E Napoli? La città partenopea, con 18.500 euro, è la più ricca della Campania (fanalino di coda Caserta con 16mila), ma sorprende (?) che la metropoli sia surclassata dal reddito che si registra in città polacche. Ad esempio a Wroklawski, distretto di Breslavia, nella Polonia meridionale, il Pil annuo per abitante è fissato a 20.200 euro.

I dati relativi al reddito nell’area di Breslavia

A Napoli, dunque, si guadagna di meno rispetto che in un Paese che fino a 25 anni prima (ricordiamo che i dati sono del 2015, ndr) era sotto il giogo dell’ex Unione Sovietica. Giusto per fare un altro confronto, nella provincia di Fejèr, Ungheria centrale, si registra un Pil di 20.300 euro. Una situazione da allarme per il tenore di vita dei partenopei che continuano a fare i conti con una città in cui i servizi lasciano a desiderare, primo tra tutti quello dei trasporti.

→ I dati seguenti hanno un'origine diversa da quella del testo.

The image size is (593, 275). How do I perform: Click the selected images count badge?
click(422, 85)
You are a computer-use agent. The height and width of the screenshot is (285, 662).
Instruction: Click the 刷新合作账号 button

Il reddito pro capite nella provincia ungherese di Fejèr

Il paragone con la Polonia non è stato fatto riferendoci alla capitale Varsavia (che tra l’altro supera anche Milano dal punto di vista del Pil), ma a centri che nel corso degli anni hanno pagato lo scotto e il gap lasciato dalla gestione economica di stampo socialista. Nel frattempo però, si fa sapere ai cittadini partenopei che Napoli è in crescita, si fa credere agli abitanti che è in corso un attacco da parte di ‘poteri occulti’ che non consentono la ripresa della città. Ci si nasconde, ancora, nell’anno del Signore 2018, dietro pizza, sole, mare, sfogliatella, invenzione del bidè e orgoglio napoletano. L’arma usata è quella del sorriso e dei sentimenti, ma col sorriso, i sentimenti e le belle promesse (non seguite dai fatti) a fine mese non ci si arriva.